[Opening Excerpt provided section]

JoAn Majors coaches practices on how to make patients feel the human connection so that your office becomes known for its connectedness and value.
JoAn Majors discusses the importance of creating a human connection
It is easy with today’s advancements in efficiency and technology to provide orthodontic care and become transactional, if we are not careful. It is black and white with simple strategic outcomes. Although many times transformational care can include transforming one’s appearance, at least in our industry, it begins and ends differently. Let me ask you a question — how much of this is driven by human connection?
When we strive for the best possible patient (and parent) experience, we often overlook connection and curiosity when we focus on efficiency. For instance, when your potential new patient calls and asks (and we know they do) if you take “their plan” or if you “offer Invisalign” treatment, how does your team answer this? Do they take a posture of curiosity to learn more? Likely not, unless they have been trained in a proven system to do so. Do they feel skillful (and most do) by being factual and efficient with a yes-or-no answer because they know no difference? This is transactional behavior, not transformational. Sometimes they have been instructed to do so or most often not instructed at all. I’d like permission to dive deeper on this noteworthy behavior.

[Closing Excerpt provided section]
[Opening Data listing section]

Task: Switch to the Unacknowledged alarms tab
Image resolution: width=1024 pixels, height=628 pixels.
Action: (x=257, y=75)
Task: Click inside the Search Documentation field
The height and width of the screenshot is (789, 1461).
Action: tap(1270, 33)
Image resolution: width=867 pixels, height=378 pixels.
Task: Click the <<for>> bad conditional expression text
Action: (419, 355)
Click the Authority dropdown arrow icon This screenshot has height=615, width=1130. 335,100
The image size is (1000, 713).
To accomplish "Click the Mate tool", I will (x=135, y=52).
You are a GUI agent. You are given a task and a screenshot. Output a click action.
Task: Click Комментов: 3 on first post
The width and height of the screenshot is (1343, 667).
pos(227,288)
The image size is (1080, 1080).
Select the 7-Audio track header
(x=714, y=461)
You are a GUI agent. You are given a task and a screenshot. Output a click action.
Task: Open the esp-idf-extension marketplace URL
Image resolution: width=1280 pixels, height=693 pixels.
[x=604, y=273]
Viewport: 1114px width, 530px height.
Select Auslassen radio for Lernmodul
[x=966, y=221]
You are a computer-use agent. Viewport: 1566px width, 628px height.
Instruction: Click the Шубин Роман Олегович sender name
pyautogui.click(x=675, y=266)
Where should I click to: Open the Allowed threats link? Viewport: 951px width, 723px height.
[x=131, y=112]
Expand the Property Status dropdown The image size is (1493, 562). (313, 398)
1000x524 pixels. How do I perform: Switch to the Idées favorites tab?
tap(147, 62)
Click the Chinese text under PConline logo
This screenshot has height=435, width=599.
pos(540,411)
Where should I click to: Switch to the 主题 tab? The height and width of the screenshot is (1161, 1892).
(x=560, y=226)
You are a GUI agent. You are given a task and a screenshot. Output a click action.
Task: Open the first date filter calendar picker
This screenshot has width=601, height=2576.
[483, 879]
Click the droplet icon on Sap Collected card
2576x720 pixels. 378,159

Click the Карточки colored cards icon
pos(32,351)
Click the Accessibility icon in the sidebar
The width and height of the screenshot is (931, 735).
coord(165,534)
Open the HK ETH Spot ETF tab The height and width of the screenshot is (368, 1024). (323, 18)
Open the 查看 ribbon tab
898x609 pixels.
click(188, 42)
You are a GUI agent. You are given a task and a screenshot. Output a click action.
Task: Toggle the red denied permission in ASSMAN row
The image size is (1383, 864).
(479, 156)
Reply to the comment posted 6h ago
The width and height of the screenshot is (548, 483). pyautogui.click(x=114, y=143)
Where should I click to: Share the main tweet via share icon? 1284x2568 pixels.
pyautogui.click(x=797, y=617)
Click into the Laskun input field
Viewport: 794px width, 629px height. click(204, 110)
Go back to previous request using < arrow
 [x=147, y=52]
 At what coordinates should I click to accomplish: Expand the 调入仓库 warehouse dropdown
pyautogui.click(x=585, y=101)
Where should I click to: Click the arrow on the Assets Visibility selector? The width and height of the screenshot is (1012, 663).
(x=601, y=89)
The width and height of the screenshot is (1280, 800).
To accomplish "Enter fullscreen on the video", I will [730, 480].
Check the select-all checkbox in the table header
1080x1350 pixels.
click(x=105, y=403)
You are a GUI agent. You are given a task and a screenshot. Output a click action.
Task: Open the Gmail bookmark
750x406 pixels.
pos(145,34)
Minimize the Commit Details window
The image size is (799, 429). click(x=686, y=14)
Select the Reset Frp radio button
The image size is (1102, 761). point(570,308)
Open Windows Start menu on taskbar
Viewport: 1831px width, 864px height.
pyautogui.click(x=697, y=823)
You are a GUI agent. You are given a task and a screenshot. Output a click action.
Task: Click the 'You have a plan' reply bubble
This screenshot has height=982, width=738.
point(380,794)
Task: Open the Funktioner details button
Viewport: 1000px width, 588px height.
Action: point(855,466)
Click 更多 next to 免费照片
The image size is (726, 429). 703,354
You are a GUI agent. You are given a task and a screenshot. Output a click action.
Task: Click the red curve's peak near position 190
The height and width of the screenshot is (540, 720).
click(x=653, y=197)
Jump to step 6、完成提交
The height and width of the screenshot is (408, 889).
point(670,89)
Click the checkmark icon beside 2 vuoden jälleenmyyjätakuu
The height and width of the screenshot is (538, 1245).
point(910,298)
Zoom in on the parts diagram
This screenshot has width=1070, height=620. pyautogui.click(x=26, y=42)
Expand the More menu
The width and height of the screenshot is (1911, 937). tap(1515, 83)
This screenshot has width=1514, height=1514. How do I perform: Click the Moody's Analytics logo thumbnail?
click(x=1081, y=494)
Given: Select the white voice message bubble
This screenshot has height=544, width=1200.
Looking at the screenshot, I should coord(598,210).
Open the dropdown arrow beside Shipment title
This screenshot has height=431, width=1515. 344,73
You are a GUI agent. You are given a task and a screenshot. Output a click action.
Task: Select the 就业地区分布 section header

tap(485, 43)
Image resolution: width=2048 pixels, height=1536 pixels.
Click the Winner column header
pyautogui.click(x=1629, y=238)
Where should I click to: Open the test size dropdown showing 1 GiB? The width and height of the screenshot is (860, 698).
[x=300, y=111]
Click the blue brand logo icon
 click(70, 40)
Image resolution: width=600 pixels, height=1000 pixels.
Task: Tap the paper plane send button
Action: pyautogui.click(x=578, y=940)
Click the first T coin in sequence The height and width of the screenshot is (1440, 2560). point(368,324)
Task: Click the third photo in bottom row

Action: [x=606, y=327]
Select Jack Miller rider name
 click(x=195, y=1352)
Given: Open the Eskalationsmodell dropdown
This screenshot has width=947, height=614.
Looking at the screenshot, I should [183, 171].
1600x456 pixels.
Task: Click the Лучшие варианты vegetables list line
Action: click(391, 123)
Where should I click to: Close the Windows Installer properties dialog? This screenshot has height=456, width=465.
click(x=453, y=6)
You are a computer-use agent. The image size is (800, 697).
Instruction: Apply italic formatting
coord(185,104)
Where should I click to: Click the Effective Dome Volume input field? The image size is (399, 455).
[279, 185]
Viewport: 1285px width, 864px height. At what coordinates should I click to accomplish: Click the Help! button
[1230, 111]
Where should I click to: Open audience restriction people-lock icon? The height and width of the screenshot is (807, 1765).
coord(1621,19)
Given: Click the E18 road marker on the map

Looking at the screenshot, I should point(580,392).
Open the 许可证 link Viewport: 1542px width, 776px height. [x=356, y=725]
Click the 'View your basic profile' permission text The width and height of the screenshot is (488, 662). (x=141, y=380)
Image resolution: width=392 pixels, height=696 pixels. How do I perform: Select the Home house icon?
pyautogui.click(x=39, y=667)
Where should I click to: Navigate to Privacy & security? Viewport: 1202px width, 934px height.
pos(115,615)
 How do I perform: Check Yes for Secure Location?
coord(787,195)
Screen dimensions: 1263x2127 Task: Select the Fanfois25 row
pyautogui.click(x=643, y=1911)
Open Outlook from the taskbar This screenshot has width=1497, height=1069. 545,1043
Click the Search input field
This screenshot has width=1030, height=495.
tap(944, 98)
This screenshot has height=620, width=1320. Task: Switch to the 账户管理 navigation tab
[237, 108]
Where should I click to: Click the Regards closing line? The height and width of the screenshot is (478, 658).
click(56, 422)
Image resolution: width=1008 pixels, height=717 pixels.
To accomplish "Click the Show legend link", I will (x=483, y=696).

[Closing Data listing section]

Required tasks ::
1. In the article on human connection in orthodontic practices, rewrite the passage from "JoAn Majors coaches" to "by human connection?", replacing "orthodontic care" with "dental care".
2. According to the article on human connection in orthodontic practices, what does a potential new patient often ask when calling the office?
3. Write the next part of the article on human connection in orthodontic practices, picking up after its final sentence.

Responses to the tasks ::
1.
JoAn Majors coaches practices on how to make patients feel the human connection so that your office becomes known for its connectedness and value.
JoAn Majors discusses the importance of creating a human connection
It is easy with today’s advancements in efficiency and technology to provide dental care and become transactional, if we are not careful. It is black and white with simple strategic outcomes. Although many times transformational care can include transforming one’s appearance, at least in our industry, it begins and ends differently. Let me ask you a question — how much of this is driven by human connection?

2. Whether the office takes "their plan" or offers Invisalign treatment.

3.
When I perform a seminar or a workshop for a group, I’ll often start with an exercise involving all attendees. In my experience and decades of research from the front of the room, I know that if team members “discover” a need on their own, adoption of the content or process then increases dramatically. The soft skills communication systems I might suggest are needed in the first place, will have more validity. (It’s their idea, if you will and not mine.) It makes the following training much improved. When I conduct this exercise, it gets people up out of their chairs and moving around watching each other’s interaction. I’m also able to see the leaders emerge as I observe.
One of the four questions I use in the beginning, asks them to describe in three words or less what makes a five-star review in a professional setting. As the program progresses, and I offer a few other participation opportunities, I allow them to review and discuss in small groups so the learning increases. Around a mid-day break, I have a few participants come up and read off this large sticky note sheet with the answers from the early exercise about the five-star review. They do this reading each word aloud, and the audience will say together “soft skill” or “technical” as the descriptive words are read. It has been my experience doing this exercise with four significant questions that 80%-90% of the words used are, in fact, soft skills. Remember, they are reviewing their own research. They are now ready to truly lean in and work on these areas they themselves have pointed out to be primary for great service.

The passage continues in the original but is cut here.